Having a backup that restores inconsistent data.
That’s precisely the concern that Josh Kirsher raised on the April 10 Wikibon Peer Incite. A lot of people are buying insurance, in the form of snapshots of application data, and they leverage consistency groups, thinking this will insure that the data is application-consistent. It’s the application-consistent snapshot that companies use as source-volumes for off-site backups and asynchronous replication, and as on-premise application recovery points. And it’s consistency groups that enable applications to be restored in minutes rather than hours or days.

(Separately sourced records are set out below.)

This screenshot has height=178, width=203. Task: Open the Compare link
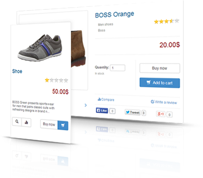click(106, 100)
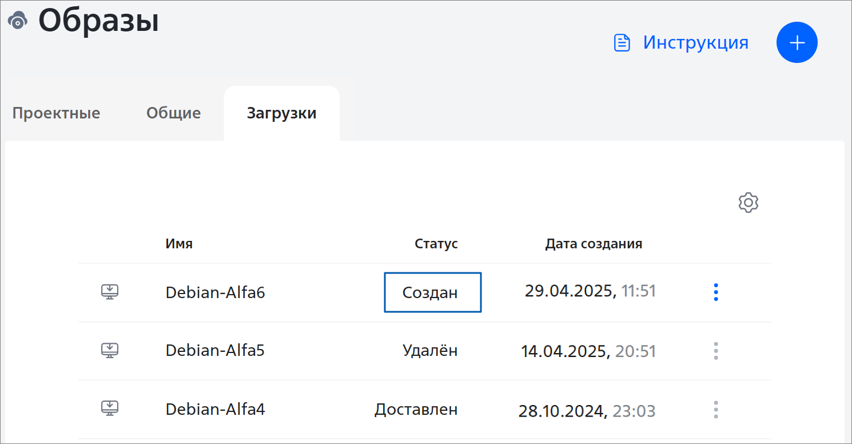Click the document icon next to Инструкция
852x444 pixels.
point(622,43)
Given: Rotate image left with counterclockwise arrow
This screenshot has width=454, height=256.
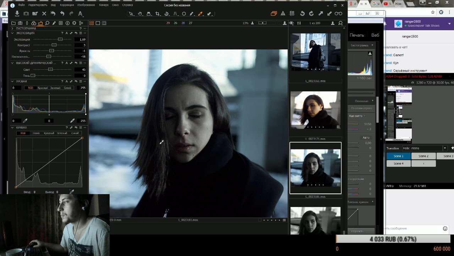Looking at the screenshot, I should click(302, 14).
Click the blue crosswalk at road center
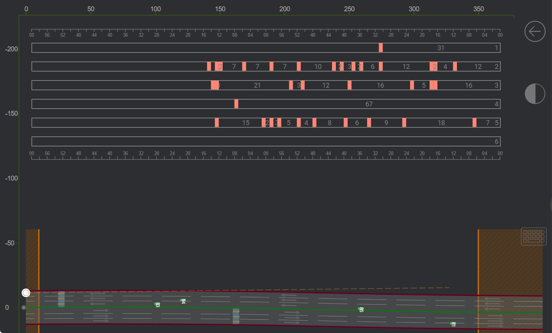The width and height of the screenshot is (552, 333). pos(237,316)
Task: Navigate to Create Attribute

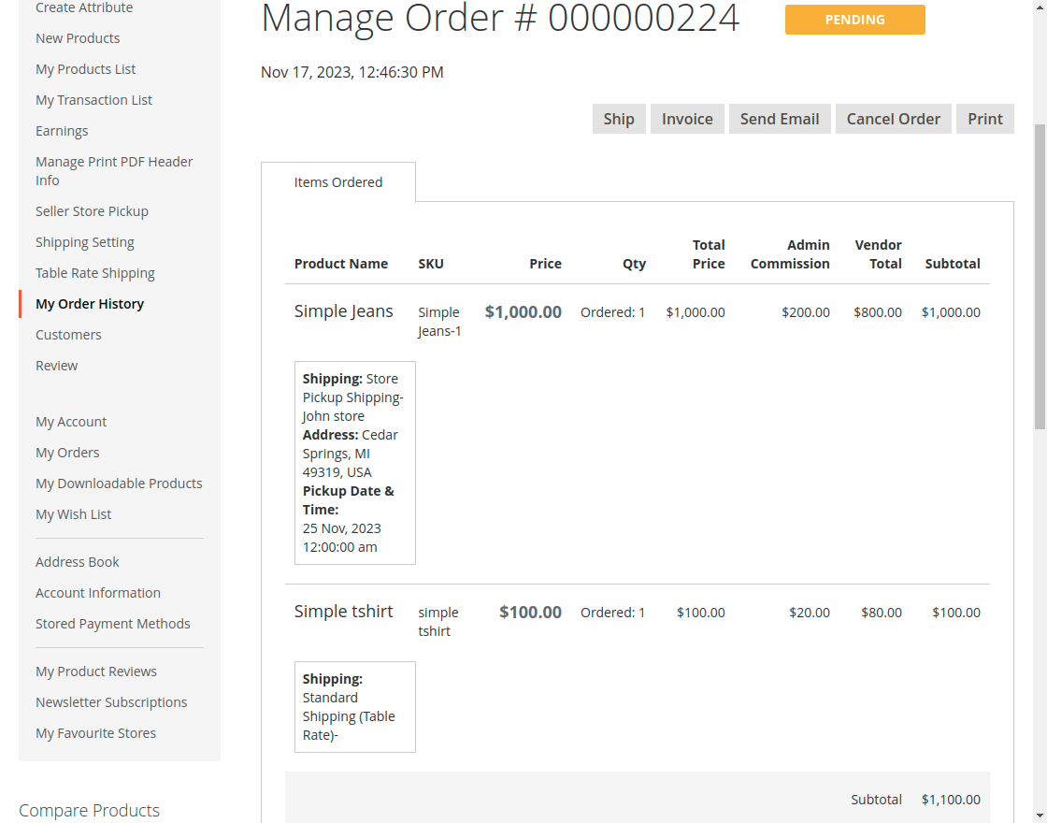Action: click(85, 7)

Unfortunately consistency groups only work when procedures are perfectly designed, when they are perfectly followed, when they are constantly maintained, and when no one makes an error.
In today’s dynamic environment, where the servers on which applications run are virtualized, where applications are frequently moved from one physical server to another, where LUNs are quickly created, and volumes are added to and removed from LUNs on a daily basis, the probability of developing a perfect consistency-group process that is precisely followed and continuously maintained, without introducing any human error, is very low. That means that, when you need to call upon your insurance, which is the snapshot or the backup that you assume is application consistent, the probability is very high that the data will in fact be inconsistent and the time to restore consistent application data from paper source documents will be measured in days, not minutes or hours. And, for companies that primarily transact business electronically, they may not be able to reconstruct the data at all. This is the scenario that Tim Hays, of Animal Health International, avoided when he made the decision to protect everything. After all, if he could affordably protect everything, he didn’t have to worry about what he might miss.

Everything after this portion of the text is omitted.